しかし、1995年の阪神・淡路大震災を契機に風向きが変わります。阪神高速神戸線の高架が延々と根元から倒壊した映像は日本中に衝撃を与えました。当地も例外ではなく、長区間にわたって2層構造の高架を建設することに反対する声が上がります。
結局、阪和線は単体での高架化に変更されることが決まり、2006年に完成しています。一方で大阪泉北線は地下トンネルへの変更を含めて再検討されましたが、(当時の判断では)コストに見合わないということになり、2003年をもって計画自体が廃止されてしまいました。
管理人
個人的には、もし大阪泉北線が完成していたらと思わずにはいられません。現在の松原JCTから助松JCTにかけて、郊外側からは阪和道や南阪奈道路が流入してくるのに、逆に大阪市内へ最短で向かう高速道路が1本もないというのは不思議な構造です。
天王寺大和川線の基本計画
阪和線の高架化によって生まれた用地に高速道路は通りませんでしたが、かわりに新しく一般道路が計画されました。それが天王寺大和川線です。
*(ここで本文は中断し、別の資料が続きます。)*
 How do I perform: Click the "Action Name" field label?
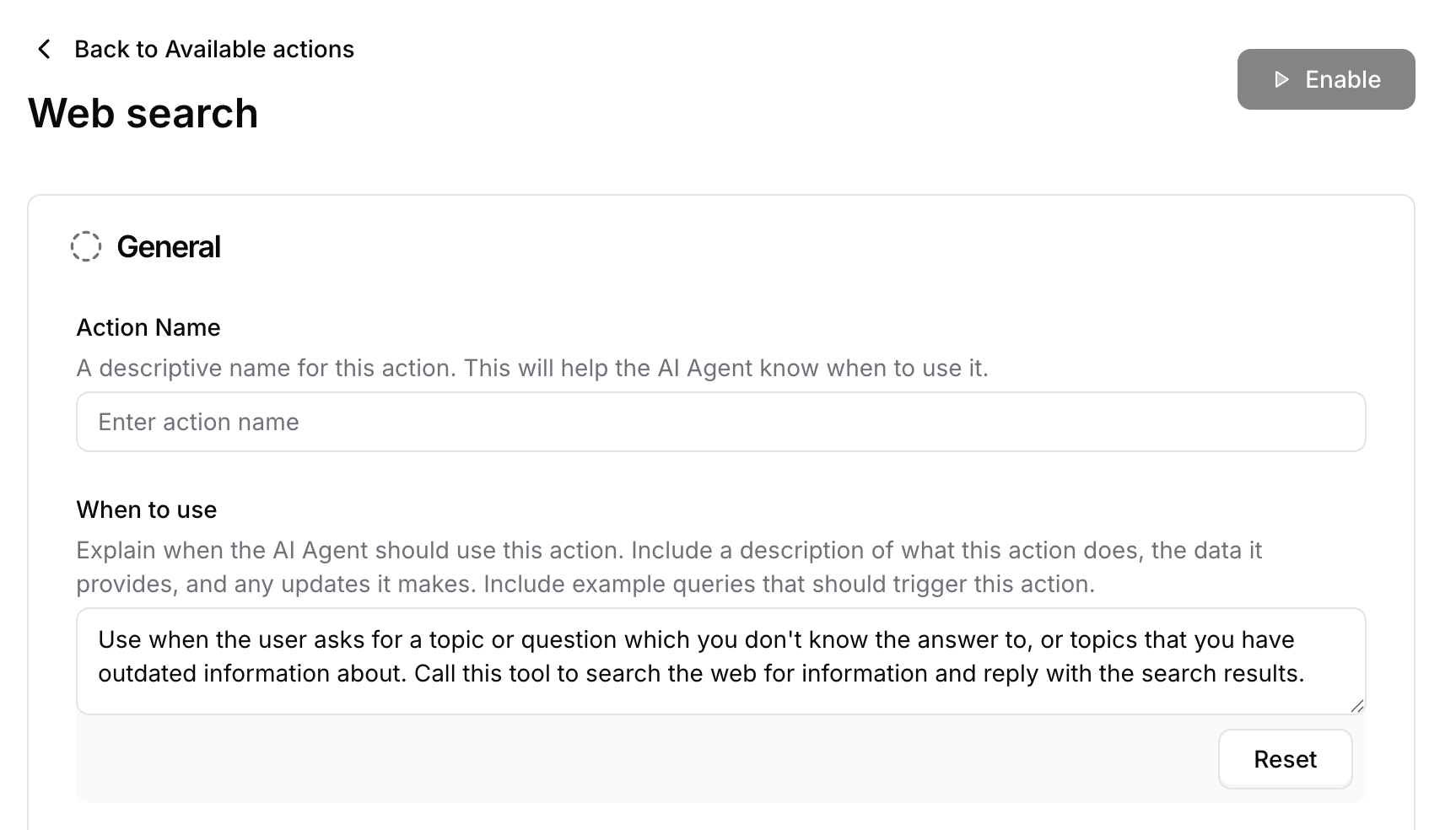[148, 327]
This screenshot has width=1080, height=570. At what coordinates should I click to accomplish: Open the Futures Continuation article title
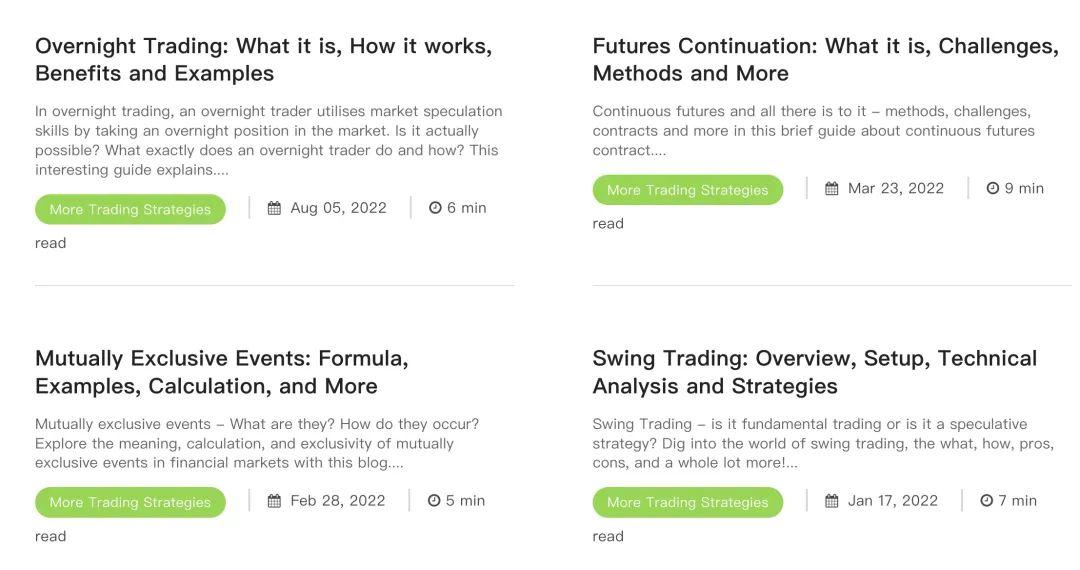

大阪市:都市計画道路 天王寺大和川線 (…>都市計画道路>主要事業)
https://www.city.osaka.lg.jp/kensetsu/page/0000010519.html
地域住民との対話を重ね続け、2016年になってようやく大阪市が基本設計を示しました。図面を見ると、歩道や自転車道、また緑地が広く取られており、一方で自動車の通行スペースは片道1車線が基本となっています。たとえば次の図面は我孫子町駅南側の道路末端部を示すものですが、用地ほぼすべてが緑地となることがわかります。
天王寺大和川線は通過交通のための幹線道路ではなく、あくまで地域住民のための道路を目指すことが読み取れます。
用地の暫定利用へ
2006年に阪和線の高架化が完了して20年近い歳月が流れました。しかし、いまだに天王寺大和川線の用地は大半が手つかずのままフェンスで囲まれている状態です。緑地を増やすと言っても当然タダでできるわけではありません。
そこで大阪市は暫定的に用地を民間に貸し出すため、2022年秋にマーケットサウンディングを実施しました。
大阪市:都市計画道路 天王寺大和川線事業用地の有効活用に向けたマーケットサウンディング(市場調査)を実施します (…>都市計画道路>主要事業)
https://www.city.osaka.lg.jp/kensetsu/page/0000580283.html
当該路線事業は、今後事業推進に向け順次整備を図っていきますが、事業延長も長く、完成までには相当の期間を要することから、地域の活性化の観点からも、現時点で未活用となっている事業用地の有効活用を図っていく予定です。
出典:大阪市ウェブサイト
公表された提案内容を見ると、駐車場としての利用意向が大半を占めます。一方、長居駅周辺では複数の事業者がテニスコートやフットサルコートといったスポーツ施設を提案しました。隣接する長居公園との相乗効果を見込んでいるものと思われます。